Georg Simmel Quotes (32 Quotes)


    The intellectually sophisticated person is indifferent to all genuine individuality, because relationships and reactions result from it which cannot be exhausted with logical operations.

    For obvious reasons, the immoral hides itself, even when its content encounters no social penalty, as, for example, many sexual faults.

    On the one hand, life is made infinitely easy for the personality in that stimulations, interests, uses of time and consciousness are offered to it from all sides. They carry the person as if in a stream, and one needs hardly to swim for oneself.

    For this reason, strangers are not really conceived as individuals, but as strangers of a particular type: the element of distance is no less general in regard to them than the element of nearness.

    Secrecy is thus, so to speak, a transition stadium between being and not-being.


    In the latter case life rests upon a thousand presuppositions which the individual can never trace back to their origins, and verify; but which he must accept upon faith and belief.

    Secrecy sets barriers between men, but at the same time offers the seductive temptation to break through the barriers by gossip or confession.

    For, to be a stranger is naturally a very positive relation; it is a specific form of interaction.

    The possession of full knowledge does away with the need of trusting, while complete absence of knowledge makes trust evidently impossible.

    Discretion is nothing other than the sense of justice with respect to the sphere of the intimate contents of life.

    Every relationship between persons causes a picture of each to take form in the mind of the other, and this picture evidently is in reciprocal relationship with that personal relationship.

    Man's nature, originally good and common to all, should develop unhampered.

    Cities are, first of all, seats of the highest economic division of labor.

    Secrecy involves a tension which, at the moment of revelation, finds its release.

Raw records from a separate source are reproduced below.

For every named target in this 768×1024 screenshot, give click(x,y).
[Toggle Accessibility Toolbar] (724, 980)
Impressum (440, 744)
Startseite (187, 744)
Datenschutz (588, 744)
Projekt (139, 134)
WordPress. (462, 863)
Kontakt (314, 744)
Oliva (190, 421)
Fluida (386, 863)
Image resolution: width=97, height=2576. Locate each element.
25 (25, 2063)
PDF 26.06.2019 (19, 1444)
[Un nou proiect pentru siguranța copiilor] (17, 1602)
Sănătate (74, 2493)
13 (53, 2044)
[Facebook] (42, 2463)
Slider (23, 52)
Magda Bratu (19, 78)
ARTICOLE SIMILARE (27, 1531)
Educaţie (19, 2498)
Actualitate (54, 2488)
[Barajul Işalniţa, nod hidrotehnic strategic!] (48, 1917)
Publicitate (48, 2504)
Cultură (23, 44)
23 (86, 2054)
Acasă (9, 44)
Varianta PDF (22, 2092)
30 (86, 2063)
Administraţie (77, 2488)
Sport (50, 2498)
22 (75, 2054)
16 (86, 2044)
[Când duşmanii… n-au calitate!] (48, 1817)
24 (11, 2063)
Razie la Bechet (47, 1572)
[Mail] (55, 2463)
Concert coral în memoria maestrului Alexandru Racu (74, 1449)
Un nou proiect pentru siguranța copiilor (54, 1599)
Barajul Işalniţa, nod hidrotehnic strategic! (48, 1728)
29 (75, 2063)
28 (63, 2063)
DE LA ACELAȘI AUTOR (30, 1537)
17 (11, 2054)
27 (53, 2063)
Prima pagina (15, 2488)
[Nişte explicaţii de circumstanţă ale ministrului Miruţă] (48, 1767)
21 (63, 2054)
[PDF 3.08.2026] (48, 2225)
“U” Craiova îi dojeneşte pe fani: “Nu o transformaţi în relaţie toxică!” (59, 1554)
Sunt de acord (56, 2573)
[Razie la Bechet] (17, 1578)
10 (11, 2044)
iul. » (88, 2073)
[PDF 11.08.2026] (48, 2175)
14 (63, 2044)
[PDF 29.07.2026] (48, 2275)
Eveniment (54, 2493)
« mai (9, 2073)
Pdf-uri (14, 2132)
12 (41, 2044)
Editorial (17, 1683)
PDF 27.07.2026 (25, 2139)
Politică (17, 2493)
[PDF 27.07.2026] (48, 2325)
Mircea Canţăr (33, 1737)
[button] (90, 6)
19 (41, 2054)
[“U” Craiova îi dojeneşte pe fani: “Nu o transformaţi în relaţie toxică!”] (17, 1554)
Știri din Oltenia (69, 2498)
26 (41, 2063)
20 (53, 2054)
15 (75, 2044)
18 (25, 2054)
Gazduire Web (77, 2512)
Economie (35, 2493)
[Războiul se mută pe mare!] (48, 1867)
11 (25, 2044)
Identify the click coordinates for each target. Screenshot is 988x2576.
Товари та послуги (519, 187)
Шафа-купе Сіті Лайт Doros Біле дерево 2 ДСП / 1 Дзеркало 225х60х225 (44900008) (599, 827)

    All relationships of people to each other rest, as a matter of course, upon the precondition that they know something about each other.

    The metropolis has always been the seat of the money economy.

    The psychological basis of the metropolitan type of individuality consists in the intensification of nervous stimulation which results from the swift and uninterrupted change of outer and inner stimuli.

    Thus, the technique of metropolitan life is unimaginable without the most punctual integration of all activities and mutual relations into a stable and impersonal time schedule.

    For the division of labor demands from the individual an ever more one-sided accomplishment, and the greatest advance in a one-sided pursuit only too frequently means dearth to the personality of the individual.

    The most sacred duty of each member is to preserve the profoundest silence with reference to such things as concern the well-being of the order.

    Modern culture is constantly growing more objective. Its tissues grow more and more out of impersonal energies, and absorb less and less the subjective entirety of the individual.

    The deepest problems of modern life derive from the claim of the individual to preserve the autonomy and individuality of his existence in the face of overwhelming social forces, of historical heritage, of external culture, and of the technique of life.

    In order to accommodate to change and to the contrast of phenomena, the intellect does not require any shocks and inner upheavals; it is only through such upheavals that the more conservative mind could accommodate to the metropolitan rhythm of events.

    Every relationship between two individuals or two groups will be characterized by the ratio of secrecy that is involved in it.

    The individual has become a mere cog in an enormous organization of things and powers which tear from his hands all progress, spirituality, and value in order to transform them from their subjective form into the form of a purely objective life.

    Every superior personality, and every superior performance, has, for the average of mankind, something mysterious.

    The earliest phase of social formations found in historical as well as in contemporary social structures is this: a relatively small circle firmly closed against neighboring, strange, or in some way antagonistic circles.

    For the metropolis presents the peculiar conditions which are revealed to us as the opportunities and the stimuli for the development of both these ways of allocating roles to men.

    The metropolis reveals itself as one of those great historical formations in which opposing streams which enclose life unfold, as well as join one another with equal right.

    The eighteenth century called upon man to free himself of all the historical bonds in the state and in religion, in morals and in economics.

    The first internal relation that is essential to a secret society is the reciprocal confidence of its members.

    Very often it is impossible for us to restrain our interpretation of another, our theory of his subjective characteristics and intentions.